Sunday, September 24, 2017

Lindworm: The Allegory

I don’t remember the first time I read Prince Lindworm, but I do remember the first time I understood it. It was the spring semester of my freshman year of college, and I was sitting in the left front corner of my British Literature class. As usual, I had two notebooks open—one for class notes, and one for anything actually interesting that I thought of while paying slightly less attention to class than I should have been.

On this particular day, I was neglecting Byron in favor of speculating on why, when the Lindworm’s spell was broken, we just forgot about the dead girls and everything was hunky dory. Then I thought about his mom eating the flowers, and suddenly, the whole ridiculous thing made sense. It’s a Christian allegory. 

You start out with a woman eating something she was specifically told not to eat. Hello, Eve. Nice to see you—it’s been a while.

Because of the mother’s dietary choices, the child is born cursed. Fall of man.

..............................

EXERCISE DETAILS ▸
Extend the post reading Prince Lindworm as a Christian allegory, starting right after its final sentence. The data after this point isn't needed.

RECORD SET ▸

..............................

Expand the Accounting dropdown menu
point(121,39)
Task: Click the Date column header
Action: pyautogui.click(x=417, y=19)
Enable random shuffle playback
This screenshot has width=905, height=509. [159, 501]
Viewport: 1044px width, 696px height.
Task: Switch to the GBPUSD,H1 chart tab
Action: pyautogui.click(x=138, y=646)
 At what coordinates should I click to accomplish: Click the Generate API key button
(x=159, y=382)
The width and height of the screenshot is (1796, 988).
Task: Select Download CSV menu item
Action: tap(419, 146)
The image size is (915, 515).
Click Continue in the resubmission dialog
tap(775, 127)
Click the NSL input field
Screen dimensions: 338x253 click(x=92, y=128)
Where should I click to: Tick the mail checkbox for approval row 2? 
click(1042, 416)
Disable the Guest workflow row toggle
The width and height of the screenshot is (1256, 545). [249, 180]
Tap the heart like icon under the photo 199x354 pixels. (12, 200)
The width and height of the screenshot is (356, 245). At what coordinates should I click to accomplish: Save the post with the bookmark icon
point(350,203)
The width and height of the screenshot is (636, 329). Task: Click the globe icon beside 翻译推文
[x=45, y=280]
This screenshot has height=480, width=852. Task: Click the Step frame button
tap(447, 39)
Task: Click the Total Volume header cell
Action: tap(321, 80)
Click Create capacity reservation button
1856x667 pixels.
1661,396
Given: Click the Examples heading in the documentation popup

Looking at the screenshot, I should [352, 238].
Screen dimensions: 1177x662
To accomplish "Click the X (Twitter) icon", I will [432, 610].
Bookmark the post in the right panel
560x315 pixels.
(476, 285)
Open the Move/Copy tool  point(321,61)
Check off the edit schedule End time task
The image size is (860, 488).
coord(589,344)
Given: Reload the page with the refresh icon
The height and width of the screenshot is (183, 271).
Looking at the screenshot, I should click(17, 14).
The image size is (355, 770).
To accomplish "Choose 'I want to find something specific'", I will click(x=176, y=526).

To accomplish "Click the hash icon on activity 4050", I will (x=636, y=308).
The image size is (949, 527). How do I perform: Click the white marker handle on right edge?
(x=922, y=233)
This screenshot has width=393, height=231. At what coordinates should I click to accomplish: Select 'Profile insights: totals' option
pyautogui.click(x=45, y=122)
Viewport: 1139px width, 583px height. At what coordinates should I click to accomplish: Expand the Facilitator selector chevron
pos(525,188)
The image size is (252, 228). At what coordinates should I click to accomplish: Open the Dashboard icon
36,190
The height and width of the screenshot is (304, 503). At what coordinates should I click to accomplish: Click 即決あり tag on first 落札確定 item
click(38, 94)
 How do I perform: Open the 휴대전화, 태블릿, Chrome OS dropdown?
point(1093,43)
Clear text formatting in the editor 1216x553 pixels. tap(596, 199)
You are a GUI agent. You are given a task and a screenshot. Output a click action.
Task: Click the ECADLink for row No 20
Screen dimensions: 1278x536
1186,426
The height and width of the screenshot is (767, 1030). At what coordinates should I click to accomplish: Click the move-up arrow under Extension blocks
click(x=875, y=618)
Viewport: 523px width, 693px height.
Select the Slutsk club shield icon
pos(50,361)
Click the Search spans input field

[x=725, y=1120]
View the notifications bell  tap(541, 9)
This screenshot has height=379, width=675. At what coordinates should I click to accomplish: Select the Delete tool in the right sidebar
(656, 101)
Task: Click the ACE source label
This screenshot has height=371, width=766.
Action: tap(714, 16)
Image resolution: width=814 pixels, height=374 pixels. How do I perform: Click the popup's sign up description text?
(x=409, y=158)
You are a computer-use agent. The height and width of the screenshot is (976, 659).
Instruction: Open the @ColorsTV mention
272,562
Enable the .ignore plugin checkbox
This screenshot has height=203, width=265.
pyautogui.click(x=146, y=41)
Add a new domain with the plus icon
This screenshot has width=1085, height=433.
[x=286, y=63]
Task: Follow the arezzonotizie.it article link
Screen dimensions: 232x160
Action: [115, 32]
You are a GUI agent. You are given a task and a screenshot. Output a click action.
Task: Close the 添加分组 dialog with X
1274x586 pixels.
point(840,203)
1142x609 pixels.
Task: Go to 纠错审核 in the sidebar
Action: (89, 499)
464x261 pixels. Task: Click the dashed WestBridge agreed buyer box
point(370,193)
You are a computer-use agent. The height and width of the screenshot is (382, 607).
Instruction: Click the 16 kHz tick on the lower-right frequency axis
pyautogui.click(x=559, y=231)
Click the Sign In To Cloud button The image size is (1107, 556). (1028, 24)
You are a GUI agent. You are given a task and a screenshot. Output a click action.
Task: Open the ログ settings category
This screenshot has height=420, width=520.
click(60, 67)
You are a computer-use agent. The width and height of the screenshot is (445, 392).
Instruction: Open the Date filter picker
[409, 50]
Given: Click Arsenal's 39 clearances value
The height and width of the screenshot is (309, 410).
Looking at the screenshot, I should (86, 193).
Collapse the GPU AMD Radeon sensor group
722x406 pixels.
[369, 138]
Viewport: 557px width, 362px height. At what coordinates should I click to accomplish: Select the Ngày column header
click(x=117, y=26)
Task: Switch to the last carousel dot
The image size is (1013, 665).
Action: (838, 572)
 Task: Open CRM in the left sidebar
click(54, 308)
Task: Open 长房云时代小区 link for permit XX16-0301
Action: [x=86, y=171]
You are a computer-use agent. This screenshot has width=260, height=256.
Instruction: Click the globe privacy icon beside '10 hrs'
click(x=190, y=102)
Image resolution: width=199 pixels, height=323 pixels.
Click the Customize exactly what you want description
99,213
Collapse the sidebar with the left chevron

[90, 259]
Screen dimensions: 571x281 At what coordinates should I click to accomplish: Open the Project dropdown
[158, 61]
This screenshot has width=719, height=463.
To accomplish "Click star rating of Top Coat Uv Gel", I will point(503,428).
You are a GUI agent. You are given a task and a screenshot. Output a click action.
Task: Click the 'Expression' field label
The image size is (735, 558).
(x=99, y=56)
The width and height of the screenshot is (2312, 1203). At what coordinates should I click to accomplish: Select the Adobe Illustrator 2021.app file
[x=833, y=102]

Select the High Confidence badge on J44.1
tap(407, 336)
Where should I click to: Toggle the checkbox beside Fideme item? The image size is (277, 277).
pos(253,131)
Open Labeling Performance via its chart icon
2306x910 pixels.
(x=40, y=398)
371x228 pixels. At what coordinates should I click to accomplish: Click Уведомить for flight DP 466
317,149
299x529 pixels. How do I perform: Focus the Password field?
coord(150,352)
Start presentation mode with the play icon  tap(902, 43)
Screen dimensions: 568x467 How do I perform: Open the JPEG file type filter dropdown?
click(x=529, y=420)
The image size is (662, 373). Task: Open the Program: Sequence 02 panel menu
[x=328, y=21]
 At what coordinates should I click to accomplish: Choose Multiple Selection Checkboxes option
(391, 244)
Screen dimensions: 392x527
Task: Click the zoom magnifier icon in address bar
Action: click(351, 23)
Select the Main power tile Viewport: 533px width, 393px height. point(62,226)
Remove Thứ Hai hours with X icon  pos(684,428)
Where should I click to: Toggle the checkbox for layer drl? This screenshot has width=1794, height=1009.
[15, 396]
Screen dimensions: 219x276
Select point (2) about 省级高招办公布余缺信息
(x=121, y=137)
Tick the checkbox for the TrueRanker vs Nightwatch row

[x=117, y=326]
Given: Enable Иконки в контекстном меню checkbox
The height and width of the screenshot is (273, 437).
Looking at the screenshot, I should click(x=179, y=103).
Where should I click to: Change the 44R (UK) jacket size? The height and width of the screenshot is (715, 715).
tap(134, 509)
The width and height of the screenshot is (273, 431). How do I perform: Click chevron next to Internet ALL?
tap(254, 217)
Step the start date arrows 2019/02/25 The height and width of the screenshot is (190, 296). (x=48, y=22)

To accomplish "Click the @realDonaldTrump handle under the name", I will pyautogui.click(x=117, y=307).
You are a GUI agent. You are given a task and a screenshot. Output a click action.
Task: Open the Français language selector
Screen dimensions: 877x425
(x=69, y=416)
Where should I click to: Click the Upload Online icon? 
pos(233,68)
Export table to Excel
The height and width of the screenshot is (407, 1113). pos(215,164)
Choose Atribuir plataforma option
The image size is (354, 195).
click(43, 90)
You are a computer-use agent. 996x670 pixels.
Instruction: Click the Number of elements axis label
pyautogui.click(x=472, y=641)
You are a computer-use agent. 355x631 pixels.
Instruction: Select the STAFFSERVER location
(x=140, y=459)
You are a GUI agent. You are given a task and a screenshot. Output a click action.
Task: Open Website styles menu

..............................

RESULT FOR THIS EXERCISE ▸
Then along comes our girl, and she’s willing to give her life for the sake of her kingdom, because she rocks. And because of her sacrifice (see: Crucifixion), our fallen man is redeemed, i.e. returned to humanity.  And when this happens, when he is purified by her sacrifice, all of his sins are forgiven. He is embraced by the father and immediately welcomed home.

The basic structure of this story is drawn directly from the basic structure of the Bible.

And of course, it’s not that simple. There’s more, much more, because this story is just a little crazy. There are definitely Prodigal Son elements in the versions where the queen gives birth to a prince as well as a monster, but I’ll let you think about that on your own time, because I’m much more interested in the spell-breaking, and I’m on a tight schedule—this needs to be ready to post in just a couple hours, and I still need to track down some old research.

What I consider the really big revelation here happened a few weeks after that day in British Literature, though it was also related to the class. I was writing an in-depth analysis of Tennyson’s “The Journey of the Magi.” The Catholic sacrament of penance ended up being a major theme. And that got me thinking more about the specifics of the transformation, which had previously struck me as baffling, creepy, and just this side of suggestive.

(And look, I can make it sound all nice and symbolic here, but when you get to actually writing the scene, I just can’t get all the suggestiveness out. Fair warning. It’s in chapter two.)

So let’s review the transformation. Step one: some seriously excessive molting. (Snakes molt, right? Or is it shed?) Step two: whips soaked in lye. Step three: dunk in a tub of milk. Step four: the embrace. However you wanna interpret that.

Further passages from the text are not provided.